We have the nurse that comes twice a week now to weigh him, and tomorrow is his GI appointment -where we will discuss where to go from there. I have no idea what they'll say with the nose tube- he doesn't eat enough solids yet (it's only been a week) to do without it. Though his eating HAS picked up - we've been working hard at it (it seems like he's in his highchair all day long), and he started drinking from his sippy!

His OT came this afternoon, and we noticed something. It appears that what we thought was a texture issue may be an input/tongue/swallow problem. He likes the crunchy textures/strong tastes because he needs the extra sensory input. His tongue doesn't seem to know what to do with food that doesn't instantly dissolve (like the veggie stix he loves) and when he took water from his sippy he ends up coughing (eyes watering, etc) as if it went down the wrong way...

When he was in the hospital, he gained almost 2 lbs (up to almost 19 lbs) then a few days later at home he was up 4 or so oz. Tomorrow I hope he is up more, and if at worst his weight levels off and doesn't seem to be picking up fast enough, I will have the neocate as a back-up. I just don't see how neocate could be superior to real food, when most of it's ingredients are not far off from poison.

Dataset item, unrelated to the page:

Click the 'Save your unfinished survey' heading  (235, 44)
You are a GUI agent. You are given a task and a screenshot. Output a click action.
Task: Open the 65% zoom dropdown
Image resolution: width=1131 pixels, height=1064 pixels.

The nurse and Drs said we caught this at just the right time, and he should catch right up and not have any long term damage from this (or be short/small for life), thank Goodness. They said it would be more of a concern if he was closer to his third birthday and still not really growing. He is very bright for his age, and is only behind in gross motor skills (walking, etc) and feeding, but we believe a lot of that was due to being sick so often, and now that he's feeling better he's already making huge improvements!

I just am trying not to beat myself up for letting it get to this point. :0( I guess I (and our drs) kept thinking he was just stubborn (which he is) and would pick right up. But it never did....and couldn't go on like that. I just didn't know how to get anywhere with him refusing food, and I was too afraid to push it because his gagging scared me and I thought he'd choke. And it seemed like we were always waiting months to see the Drs though I did what I could to move up his appointments. At least now that we're in we can get seen right away.